En esta exasperante maravilla por el porvenir, también está el aprendizaje permanente, la continuidad de la sorpresa, y medir y notar y saber que hay cambios que suceden. Veo nuevas figuras, nuevos trabajos, nuevos viajes, nuevos sueños, en cada persona. Cierro los ojos apenas para recordar las charlas que sucedieron hace semanas, luego años, luego lustros, y ahora décadas, aparentes vidas completas después de que ocurrieran. Y me causa un tanto de gracia. Rememoro algunas estrafalarias declaraciones de mí yo de entonces, en esos cómicos intentos de definir una personalidad, y es tanta la vergüenza que ya puedo decirlo abiertamente, casi con gozo para entretener a mis invitados. Cuando se es joven no se piensa que vamos a vivir tanto, aunque tampoco tenemos conciencia de que vamos a morir, porque parecen cosas imposibles que sólo suceden a los infelices y a los ancianos. Hoy, ya tengo un poco de ambos, y lo cultivo con esmero cada mañana antes de hacer el ritual de no perder los estribos por cualquier cosa. Pero no soy un ermitaño, ni nada por el estilo, aunque tampoco soy el alma de las fiestas o la criatura más piadosa.

**MATERIAL PROPORCIONADO:**
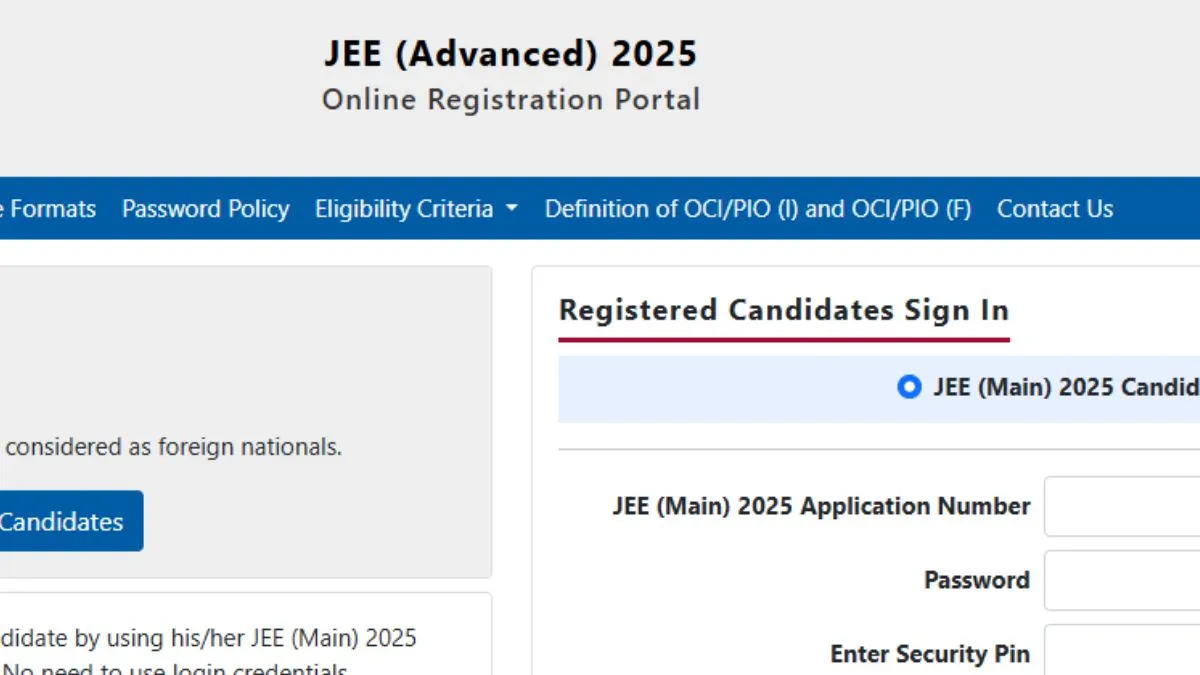The height and width of the screenshot is (675, 1200).
Task: Select Contact Us in the navigation bar
Action: click(1055, 209)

**CONSIGNA A:**
Responde en una línea cada una de estas preguntas sobre el fragmento para leer.
(i) ¿Qué cosas nuevas dice ver el texto en cada persona?
(ii) ¿A quiénes parecen sucederles solamente, cuando se es joven, vivir mucho y morir?
(iii) ¿En qué consiste el ritual que se hace cada mañana?
**CONSIGNA B:** Escribe lo que sigue en el fragmento para leer, a partir de su última oración.

**RESPUESTA A:**
(i) Nuevas figuras, nuevos trabajos, nuevos viajes y nuevos sueños.
(ii) A los infelices y a los ancianos.
(iii) En no perder los estribos por cualquier cosa.

**RESPUESTA B:**
Mis más cercanos amigos están en sus casas, con sus familias, moldeándolas con barro en el delgado aire. Atrás han quedado muchas de las aventuras, y con ellos la madurez ha instaurado su nuevo reino. Ya comparamos cicatrices, porque es divertido ver cómo sanan los huesos, y tocamos temas serios para que las enfermedades sean más agradables, y brindamos por los muertos, que ya tenemos acumulados bajo la tierra de las uñas, y sonreímos por recuerdos que nos sonrojan por su febril inocencia. Nos hemos hecho viejos, juntos, aunque no tanto como para sentir esa vergonzosa zozobra. Y de tanto en tanto notamos las excentricidades de nuestros modos, el peso de la tradición de la casa y la cuña de la que cada uno ha salido. La misma que ahora le colocamos en la frente a los niños para que mucho tiempo por delante, continúen con la heroica gesta de la tradición. Soportamos la desesperanza en los noticieros, los errores continuos de los gobiernos, la arrogancia de la pobre obra pública que es más constante que ninguna otra cosa.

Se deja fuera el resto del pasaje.